### Task to carry out
Copy out the following records line for line, without changing anything.

═══ Available data ═══

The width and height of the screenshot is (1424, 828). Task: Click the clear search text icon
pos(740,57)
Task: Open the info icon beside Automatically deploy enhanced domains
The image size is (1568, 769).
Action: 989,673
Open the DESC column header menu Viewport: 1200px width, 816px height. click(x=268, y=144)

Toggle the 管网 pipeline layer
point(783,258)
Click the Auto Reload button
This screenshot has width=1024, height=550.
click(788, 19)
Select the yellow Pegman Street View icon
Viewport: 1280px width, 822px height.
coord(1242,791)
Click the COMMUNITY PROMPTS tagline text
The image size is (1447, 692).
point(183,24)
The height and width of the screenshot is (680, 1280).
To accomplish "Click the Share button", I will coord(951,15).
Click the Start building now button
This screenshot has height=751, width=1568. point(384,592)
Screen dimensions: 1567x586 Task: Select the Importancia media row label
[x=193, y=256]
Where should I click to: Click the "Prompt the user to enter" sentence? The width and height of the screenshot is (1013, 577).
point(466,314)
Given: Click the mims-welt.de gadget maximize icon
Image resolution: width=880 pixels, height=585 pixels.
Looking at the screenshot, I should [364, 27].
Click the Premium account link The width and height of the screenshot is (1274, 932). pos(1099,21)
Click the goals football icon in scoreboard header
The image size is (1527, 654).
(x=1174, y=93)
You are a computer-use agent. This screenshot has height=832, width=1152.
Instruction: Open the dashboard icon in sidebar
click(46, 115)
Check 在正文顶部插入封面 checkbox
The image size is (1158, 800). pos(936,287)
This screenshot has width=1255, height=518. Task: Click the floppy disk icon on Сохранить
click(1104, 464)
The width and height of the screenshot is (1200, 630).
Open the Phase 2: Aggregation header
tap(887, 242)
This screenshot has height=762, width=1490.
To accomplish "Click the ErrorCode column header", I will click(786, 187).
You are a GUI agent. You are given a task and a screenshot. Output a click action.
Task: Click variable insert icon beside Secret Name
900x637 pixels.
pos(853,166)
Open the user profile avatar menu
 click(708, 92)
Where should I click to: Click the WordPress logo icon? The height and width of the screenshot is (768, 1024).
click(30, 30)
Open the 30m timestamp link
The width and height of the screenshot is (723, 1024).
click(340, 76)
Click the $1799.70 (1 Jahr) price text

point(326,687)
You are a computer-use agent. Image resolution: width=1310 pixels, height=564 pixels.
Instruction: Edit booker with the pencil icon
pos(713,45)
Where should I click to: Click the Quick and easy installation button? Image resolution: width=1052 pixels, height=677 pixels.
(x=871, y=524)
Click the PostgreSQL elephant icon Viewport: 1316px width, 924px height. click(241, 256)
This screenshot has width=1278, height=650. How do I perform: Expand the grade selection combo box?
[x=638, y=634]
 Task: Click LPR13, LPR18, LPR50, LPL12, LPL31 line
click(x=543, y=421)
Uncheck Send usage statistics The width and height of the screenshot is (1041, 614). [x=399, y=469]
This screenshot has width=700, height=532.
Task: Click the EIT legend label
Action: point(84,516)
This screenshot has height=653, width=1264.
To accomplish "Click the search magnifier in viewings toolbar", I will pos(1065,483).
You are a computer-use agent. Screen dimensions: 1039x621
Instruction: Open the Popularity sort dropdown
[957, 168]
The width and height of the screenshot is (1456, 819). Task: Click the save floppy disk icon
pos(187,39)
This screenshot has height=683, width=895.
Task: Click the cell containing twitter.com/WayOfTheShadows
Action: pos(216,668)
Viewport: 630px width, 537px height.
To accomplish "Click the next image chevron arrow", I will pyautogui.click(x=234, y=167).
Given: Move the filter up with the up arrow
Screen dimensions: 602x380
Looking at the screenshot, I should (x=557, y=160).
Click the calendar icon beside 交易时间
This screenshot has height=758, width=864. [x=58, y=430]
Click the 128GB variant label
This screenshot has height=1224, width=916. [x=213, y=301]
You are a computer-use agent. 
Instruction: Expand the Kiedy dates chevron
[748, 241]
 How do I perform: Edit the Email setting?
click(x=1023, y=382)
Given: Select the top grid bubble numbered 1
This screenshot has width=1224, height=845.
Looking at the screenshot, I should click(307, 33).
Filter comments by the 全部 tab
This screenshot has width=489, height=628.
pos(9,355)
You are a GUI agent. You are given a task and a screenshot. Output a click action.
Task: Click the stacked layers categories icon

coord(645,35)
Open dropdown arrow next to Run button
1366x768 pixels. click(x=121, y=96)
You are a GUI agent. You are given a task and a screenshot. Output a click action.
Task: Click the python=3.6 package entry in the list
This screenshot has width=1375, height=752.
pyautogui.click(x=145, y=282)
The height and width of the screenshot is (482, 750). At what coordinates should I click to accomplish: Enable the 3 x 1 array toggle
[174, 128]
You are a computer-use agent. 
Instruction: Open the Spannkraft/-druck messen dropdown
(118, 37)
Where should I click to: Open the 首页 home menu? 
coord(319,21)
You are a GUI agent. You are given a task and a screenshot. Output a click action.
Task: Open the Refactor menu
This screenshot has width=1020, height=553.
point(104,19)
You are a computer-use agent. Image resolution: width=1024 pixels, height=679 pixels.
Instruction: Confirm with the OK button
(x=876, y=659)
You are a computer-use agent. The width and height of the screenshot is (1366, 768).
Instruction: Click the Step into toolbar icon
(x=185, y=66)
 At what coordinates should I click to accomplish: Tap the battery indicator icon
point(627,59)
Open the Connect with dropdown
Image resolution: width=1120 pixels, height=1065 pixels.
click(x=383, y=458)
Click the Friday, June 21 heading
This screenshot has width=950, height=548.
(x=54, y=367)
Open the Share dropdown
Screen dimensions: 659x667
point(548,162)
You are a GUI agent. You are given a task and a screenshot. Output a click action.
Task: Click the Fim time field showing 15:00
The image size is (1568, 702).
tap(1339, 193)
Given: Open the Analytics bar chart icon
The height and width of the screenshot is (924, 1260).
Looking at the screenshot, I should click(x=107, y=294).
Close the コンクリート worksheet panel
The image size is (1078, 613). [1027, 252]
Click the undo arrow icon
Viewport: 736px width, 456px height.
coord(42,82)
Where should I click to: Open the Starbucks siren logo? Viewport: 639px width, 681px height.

═══

### Solution for this exercise
The width and height of the screenshot is (1424, 828). Task: Click the clear search text icon
pos(740,57)
Task: Open the info icon beside Automatically deploy enhanced domains
The image size is (1568, 769).
Action: 989,673
Open the DESC column header menu Viewport: 1200px width, 816px height. click(x=268, y=144)

Toggle the 管网 pipeline layer
point(783,258)
Click the Auto Reload button
This screenshot has width=1024, height=550.
click(788, 19)
Select the yellow Pegman Street View icon
Viewport: 1280px width, 822px height.
coord(1242,791)
Click the COMMUNITY PROMPTS tagline text
The image size is (1447, 692).
point(183,24)
The height and width of the screenshot is (680, 1280).
To accomplish "Click the Share button", I will coord(951,15).
Click the Start building now button
This screenshot has height=751, width=1568. point(384,592)
Screen dimensions: 1567x586 Task: Select the Importancia media row label
[x=193, y=256]
Where should I click to: Click the "Prompt the user to enter" sentence? The width and height of the screenshot is (1013, 577).
point(466,314)
Given: Click the mims-welt.de gadget maximize icon
Image resolution: width=880 pixels, height=585 pixels.
Looking at the screenshot, I should [364, 27].
Click the Premium account link The width and height of the screenshot is (1274, 932). pos(1099,21)
Click the goals football icon in scoreboard header
The image size is (1527, 654).
(x=1174, y=93)
You are a computer-use agent. This screenshot has height=832, width=1152.
Instruction: Open the dashboard icon in sidebar
click(46, 115)
Check 在正文顶部插入封面 checkbox
The image size is (1158, 800). pos(936,287)
This screenshot has width=1255, height=518. Task: Click the floppy disk icon on Сохранить
click(1104, 464)
The width and height of the screenshot is (1200, 630).
Open the Phase 2: Aggregation header
tap(887, 242)
This screenshot has height=762, width=1490.
To accomplish "Click the ErrorCode column header", I will click(786, 187).
You are a GUI agent. You are given a task and a screenshot. Output a click action.
Task: Click variable insert icon beside Secret Name
900x637 pixels.
pos(853,166)
Open the user profile avatar menu
 click(708, 92)
Where should I click to: Click the WordPress logo icon? The height and width of the screenshot is (768, 1024).
click(30, 30)
Open the 30m timestamp link
The width and height of the screenshot is (723, 1024).
click(340, 76)
Click the $1799.70 (1 Jahr) price text

point(326,687)
You are a computer-use agent. Image resolution: width=1310 pixels, height=564 pixels.
Instruction: Edit booker with the pencil icon
pos(713,45)
Where should I click to: Click the Quick and easy installation button? Image resolution: width=1052 pixels, height=677 pixels.
(x=871, y=524)
Click the PostgreSQL elephant icon Viewport: 1316px width, 924px height. click(241, 256)
This screenshot has width=1278, height=650. How do I perform: Expand the grade selection combo box?
[x=638, y=634]
 Task: Click LPR13, LPR18, LPR50, LPL12, LPL31 line
click(x=543, y=421)
Uncheck Send usage statistics The width and height of the screenshot is (1041, 614). [x=399, y=469]
This screenshot has width=700, height=532.
Task: Click the EIT legend label
Action: point(84,516)
This screenshot has height=653, width=1264.
To accomplish "Click the search magnifier in viewings toolbar", I will pos(1065,483).
You are a computer-use agent. Screen dimensions: 1039x621
Instruction: Open the Popularity sort dropdown
[957, 168]
The width and height of the screenshot is (1456, 819). Task: Click the save floppy disk icon
pos(187,39)
This screenshot has height=683, width=895.
Task: Click the cell containing twitter.com/WayOfTheShadows
Action: pos(216,668)
Viewport: 630px width, 537px height.
To accomplish "Click the next image chevron arrow", I will pyautogui.click(x=234, y=167).
Given: Move the filter up with the up arrow
Screen dimensions: 602x380
Looking at the screenshot, I should (x=557, y=160).
Click the calendar icon beside 交易时间
This screenshot has height=758, width=864. [x=58, y=430]
Click the 128GB variant label
This screenshot has height=1224, width=916. [x=213, y=301]
You are a computer-use agent. 
Instruction: Expand the Kiedy dates chevron
[748, 241]
 How do I perform: Edit the Email setting?
click(x=1023, y=382)
Given: Select the top grid bubble numbered 1
This screenshot has width=1224, height=845.
Looking at the screenshot, I should click(307, 33).
Filter comments by the 全部 tab
This screenshot has width=489, height=628.
pos(9,355)
You are a GUI agent. You are given a task and a screenshot. Output a click action.
Task: Click the stacked layers categories icon

coord(645,35)
Open dropdown arrow next to Run button
1366x768 pixels. click(x=121, y=96)
You are a GUI agent. You are given a task and a screenshot. Output a click action.
Task: Click the python=3.6 package entry in the list
This screenshot has width=1375, height=752.
pyautogui.click(x=145, y=282)
The height and width of the screenshot is (482, 750). At what coordinates should I click to accomplish: Enable the 3 x 1 array toggle
[174, 128]
You are a computer-use agent. 
Instruction: Open the Spannkraft/-druck messen dropdown
(118, 37)
Where should I click to: Open the 首页 home menu? 
coord(319,21)
You are a GUI agent. You are given a task and a screenshot. Output a click action.
Task: Open the Refactor menu
This screenshot has width=1020, height=553.
point(104,19)
You are a computer-use agent. Image resolution: width=1024 pixels, height=679 pixels.
Instruction: Confirm with the OK button
(x=876, y=659)
You are a computer-use agent. The width and height of the screenshot is (1366, 768).
Instruction: Click the Step into toolbar icon
(x=185, y=66)
 At what coordinates should I click to accomplish: Tap the battery indicator icon
point(627,59)
Open the Connect with dropdown
Image resolution: width=1120 pixels, height=1065 pixels.
click(x=383, y=458)
Click the Friday, June 21 heading
This screenshot has width=950, height=548.
(x=54, y=367)
Open the Share dropdown
Screen dimensions: 659x667
point(548,162)
You are a GUI agent. You are given a task and a screenshot. Output a click action.
Task: Click the Fim time field showing 15:00
The image size is (1568, 702).
tap(1339, 193)
Given: Open the Analytics bar chart icon
The height and width of the screenshot is (924, 1260).
Looking at the screenshot, I should click(x=107, y=294).
Close the コンクリート worksheet panel
The image size is (1078, 613). [1027, 252]
Click the undo arrow icon
Viewport: 736px width, 456px height.
coord(42,82)
Where should I click to: Open the Starbucks siren logo? Viewport: 639px width, 681px height.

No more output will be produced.